Work to do ->
a: Reproduce word for word the part of the passage on child-care center closures that starts with "Given the huge" and goes on through "address this gap.".
b: Recast as a numbered list the lines of the rows that start with the line containing "You are a computer-use" and go on through the line containing "[x=560, y=631]", skipping blank lines. Leave the pictures out of the list.

start Document section

With the recent announcement of the upcoming expected closure of the Park City School District Child Care Center and the closing of AristoCats in Kamas last year, many community members are concerned about and confused by this trend. The simple explanation for this nationwide trend is that child-care centers are closing because we do not invest in them as the public good that they are. The private market is failing in early child care because parents are unable to afford high child-care costs, providers operate on razor-thin margins maintaining slim profits, and child-care workers earn low wages and have high turnover.
Given the huge demand for child care in Summit County, why aren’t more centers opening to meet this demand? The answer is that the child-care industry is a market failure because parents can not afford to cover the true costs of child care, and there are not sufficient government resources to address this gap.

end Document section
start Given entries

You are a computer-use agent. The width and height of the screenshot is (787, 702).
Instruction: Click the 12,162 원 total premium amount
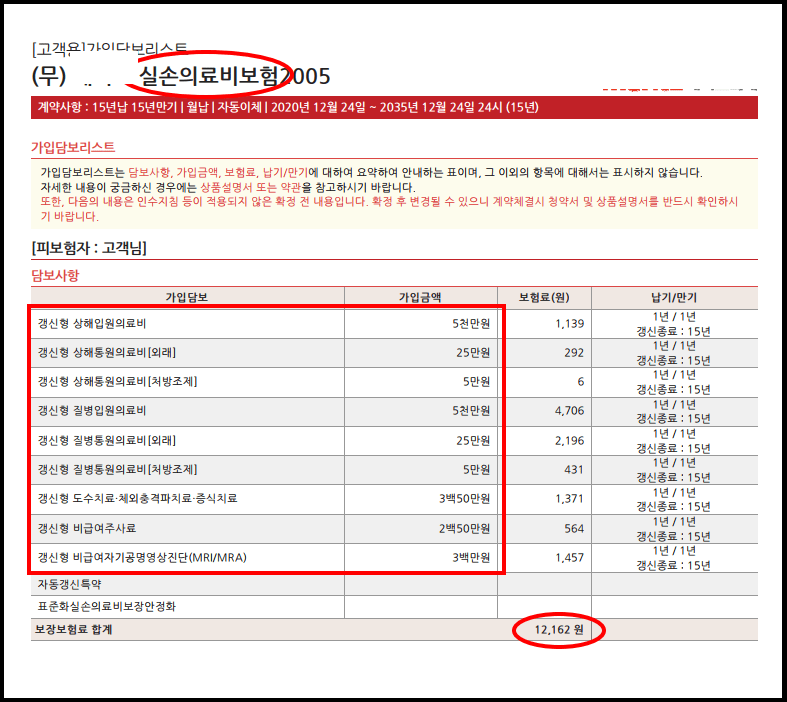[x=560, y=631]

end Given entries
start Given entries

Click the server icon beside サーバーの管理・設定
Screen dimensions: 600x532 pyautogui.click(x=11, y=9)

end Given entries

The solutions ->
a:
Given the huge demand for child care in Summit County, why aren’t more centers opening to meet this demand? The answer is that the child-care industry is a market failure because parents can not afford to cover the true costs of child care, and there are not sufficient government resources to address this gap.

b:
1. You are a computer-use agent. The width and height of the screenshot is (787, 702).
2. Instruction: Click the 12,162 원 total premium amount
3. [x=560, y=631]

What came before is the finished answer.